Theoretical statement and operational shortcuts
      These procedures also do not constitute a necessary laboratory schedule in the sense that each procedure should be completed before the next is entered upon. In practice, linguists take unnumbered short cuts and intuitive or heuristic guesses, and keep many problems about a particular language before them at the same time: they may have figured out the positional variants of several phonemes before they decide how to cut up into segments certain utterances [p. 1]
3.
Differences in actual operation
      The methods described here do not eliminate non-uniqueness in linguistic descriptions. It is possible for different linguists, working on the same material, to set up different phonemic and morphemic elements, to break phonemes into simultaneous components or not to do so, to equate two sequences of morphemes as being mutually substitutable or not to do so.
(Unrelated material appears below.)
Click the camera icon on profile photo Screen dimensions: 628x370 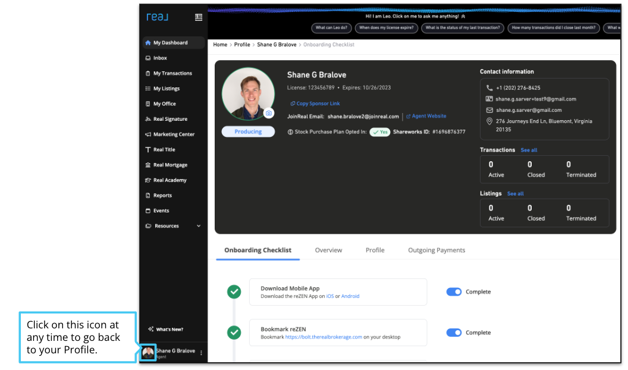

The only result of such differences will be a correlative difference in the final statement as to what the utterances consist of. The use of these procedures is merely to make explicit what choices each linguist makes, so that if two analysts come out with different phoneme lists for a given language we should have exact statements of what positional variants were assigned by each to what phonemes and wherein lay their differences of assignment. [p. 2]
4.
No Procustean bed
      The particular way of arranging the facts about a language which is offered here [...] should not have the undesirable effect of forcing all languages to fit a single Procrustean [sic!] bed, and of hiding their differences by imposing on all of them alike a single set of logical categories. [p. 2]
5.
Explicitness of description
      The central position of descriptive linguistics in respect to the other linguistic disciplines and to the relationships between linguistics and other sciences, makes it important to have clear methods of work in this field, methods which will not impose a fixed system upon various languages, yet will tell more about each language than will a mere catalogue of sounds and forms. [p. 3]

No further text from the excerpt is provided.